Set down the lines below exactly, starting at the line that contains "Task: Click the Kalahari Desert label" and ending at the line that contains "620x706 pixels. point(111,438)".

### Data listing
-- begin --

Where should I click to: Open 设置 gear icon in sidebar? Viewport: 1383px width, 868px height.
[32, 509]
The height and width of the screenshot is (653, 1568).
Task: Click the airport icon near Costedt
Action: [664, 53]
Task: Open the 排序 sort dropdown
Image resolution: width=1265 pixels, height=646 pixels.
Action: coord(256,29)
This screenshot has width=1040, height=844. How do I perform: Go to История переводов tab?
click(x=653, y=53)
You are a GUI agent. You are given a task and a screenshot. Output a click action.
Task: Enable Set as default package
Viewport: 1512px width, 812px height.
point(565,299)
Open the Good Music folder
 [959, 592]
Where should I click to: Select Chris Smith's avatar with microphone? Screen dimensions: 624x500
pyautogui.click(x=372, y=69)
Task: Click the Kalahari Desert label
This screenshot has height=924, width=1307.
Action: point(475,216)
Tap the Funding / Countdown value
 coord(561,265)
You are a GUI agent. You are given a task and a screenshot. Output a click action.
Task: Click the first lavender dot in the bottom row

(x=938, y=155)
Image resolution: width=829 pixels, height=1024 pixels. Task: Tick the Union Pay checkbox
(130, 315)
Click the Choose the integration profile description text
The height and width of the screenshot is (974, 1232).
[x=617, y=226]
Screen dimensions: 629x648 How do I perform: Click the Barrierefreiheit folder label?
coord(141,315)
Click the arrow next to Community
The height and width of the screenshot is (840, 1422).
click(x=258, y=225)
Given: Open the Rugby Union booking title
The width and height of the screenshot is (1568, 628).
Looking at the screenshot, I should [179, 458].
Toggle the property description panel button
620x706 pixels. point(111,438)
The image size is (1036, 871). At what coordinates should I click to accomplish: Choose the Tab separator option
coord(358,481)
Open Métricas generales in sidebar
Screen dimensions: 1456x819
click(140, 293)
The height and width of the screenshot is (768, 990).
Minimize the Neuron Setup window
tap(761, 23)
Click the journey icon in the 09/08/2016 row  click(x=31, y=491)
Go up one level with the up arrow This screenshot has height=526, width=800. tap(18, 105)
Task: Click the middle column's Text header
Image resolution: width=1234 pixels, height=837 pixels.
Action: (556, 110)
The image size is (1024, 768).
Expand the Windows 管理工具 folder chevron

-- end --

### ANSWER IN FULL
Task: Click the Kalahari Desert label
This screenshot has height=924, width=1307.
Action: point(475,216)
Tap the Funding / Countdown value
 coord(561,265)
You are a GUI agent. You are given a task and a screenshot. Output a click action.
Task: Click the first lavender dot in the bottom row

(x=938, y=155)
Image resolution: width=829 pixels, height=1024 pixels. Task: Tick the Union Pay checkbox
(130, 315)
Click the Choose the integration profile description text
The height and width of the screenshot is (974, 1232).
[x=617, y=226]
Screen dimensions: 629x648 How do I perform: Click the Barrierefreiheit folder label?
coord(141,315)
Click the arrow next to Community
The height and width of the screenshot is (840, 1422).
click(x=258, y=225)
Given: Open the Rugby Union booking title
The width and height of the screenshot is (1568, 628).
Looking at the screenshot, I should [179, 458].
Toggle the property description panel button
620x706 pixels. point(111,438)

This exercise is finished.